*GIVEN PROBLEM:* Please recast the records below as a JSON list of strings, one string per line, with blank lines left out. Leave the pictures out of the answer.
— Start LISTING —
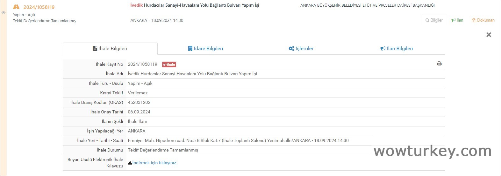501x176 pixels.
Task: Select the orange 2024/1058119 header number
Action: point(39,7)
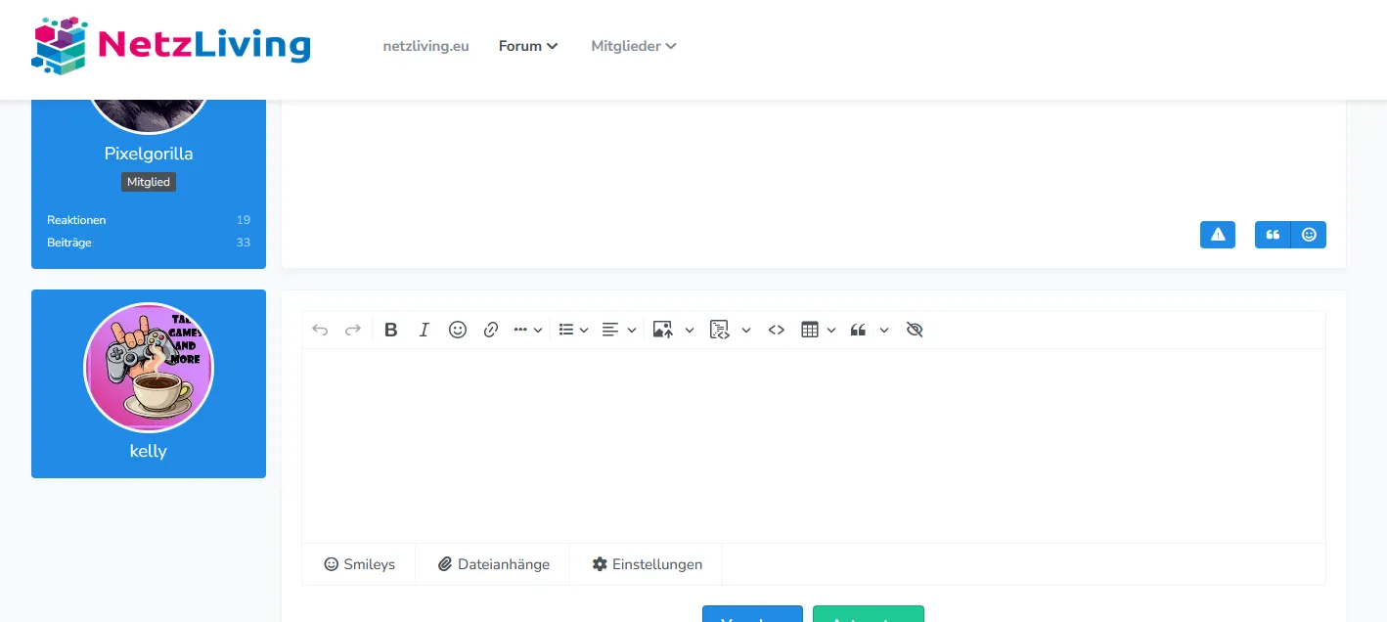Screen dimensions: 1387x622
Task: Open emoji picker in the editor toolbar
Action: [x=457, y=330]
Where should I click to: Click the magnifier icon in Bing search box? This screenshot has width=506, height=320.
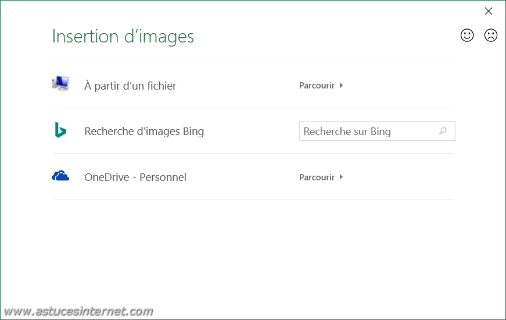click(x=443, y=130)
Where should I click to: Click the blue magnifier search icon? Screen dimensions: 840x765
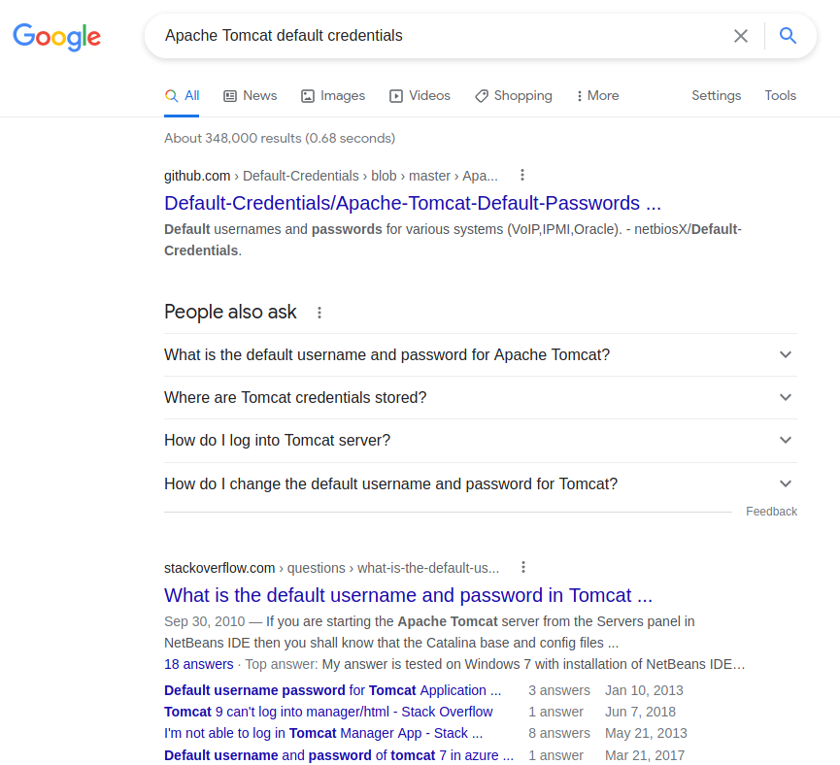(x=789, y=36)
— End LISTING —
*SOLVED EXERCISE:*
[
  "501x176 pixels.",
  "Task: Select the orange 2024/1058119 header number",
  "Action: point(39,7)",
  "Screen dimensions: 1387x622",
  "Task: Open emoji picker in the editor toolbar",
  "Action: [x=457, y=330]",
  "Where should I click to: Click the magnifier icon in Bing search box? This screenshot has width=506, height=320.",
  "click(x=443, y=130)",
  "Where should I click to: Click the blue magnifier search icon? Screen dimensions: 840x765",
  "(x=789, y=36)"
]